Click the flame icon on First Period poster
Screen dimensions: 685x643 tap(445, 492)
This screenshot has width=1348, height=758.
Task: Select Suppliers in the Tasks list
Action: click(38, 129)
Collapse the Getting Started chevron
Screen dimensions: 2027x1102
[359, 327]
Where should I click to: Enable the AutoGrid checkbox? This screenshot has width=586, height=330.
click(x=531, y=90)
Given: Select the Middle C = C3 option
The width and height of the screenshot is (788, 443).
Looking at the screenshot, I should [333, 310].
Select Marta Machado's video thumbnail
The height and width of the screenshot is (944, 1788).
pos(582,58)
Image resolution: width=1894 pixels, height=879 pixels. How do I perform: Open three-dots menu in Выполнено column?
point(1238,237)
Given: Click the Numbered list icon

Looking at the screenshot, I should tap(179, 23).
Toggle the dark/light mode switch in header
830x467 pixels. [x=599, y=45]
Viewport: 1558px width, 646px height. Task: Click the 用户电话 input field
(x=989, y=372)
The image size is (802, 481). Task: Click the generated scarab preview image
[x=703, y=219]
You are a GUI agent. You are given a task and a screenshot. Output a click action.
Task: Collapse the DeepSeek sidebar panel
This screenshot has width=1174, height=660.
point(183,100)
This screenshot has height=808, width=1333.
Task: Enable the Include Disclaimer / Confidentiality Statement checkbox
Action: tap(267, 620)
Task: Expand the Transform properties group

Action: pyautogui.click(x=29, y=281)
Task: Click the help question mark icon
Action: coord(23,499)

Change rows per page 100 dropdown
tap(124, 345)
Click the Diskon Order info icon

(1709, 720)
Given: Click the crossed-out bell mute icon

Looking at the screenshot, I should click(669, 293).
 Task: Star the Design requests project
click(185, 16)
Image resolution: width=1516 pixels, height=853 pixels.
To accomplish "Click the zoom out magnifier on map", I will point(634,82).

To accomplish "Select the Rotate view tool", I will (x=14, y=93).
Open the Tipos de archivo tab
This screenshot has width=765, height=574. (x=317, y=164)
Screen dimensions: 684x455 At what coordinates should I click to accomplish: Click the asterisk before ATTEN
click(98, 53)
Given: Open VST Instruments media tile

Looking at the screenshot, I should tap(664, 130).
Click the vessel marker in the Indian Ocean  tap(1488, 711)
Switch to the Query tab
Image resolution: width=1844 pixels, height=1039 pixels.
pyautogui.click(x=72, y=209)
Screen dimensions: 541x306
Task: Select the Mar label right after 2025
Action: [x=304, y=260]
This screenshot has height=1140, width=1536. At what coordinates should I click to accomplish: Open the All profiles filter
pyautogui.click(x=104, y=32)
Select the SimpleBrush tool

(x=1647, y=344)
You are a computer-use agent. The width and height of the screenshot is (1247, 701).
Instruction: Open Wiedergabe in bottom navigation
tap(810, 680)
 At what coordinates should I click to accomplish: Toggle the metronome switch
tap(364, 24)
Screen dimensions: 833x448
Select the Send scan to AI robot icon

WHAT NEEDS TO BE DONE
Every line above with the word "will" is to be copied out.

RESULT OF THIS TASK
To accomplish "Click the zoom out magnifier on map", I will point(634,82).
To accomplish "Select the Rotate view tool", I will (x=14, y=93).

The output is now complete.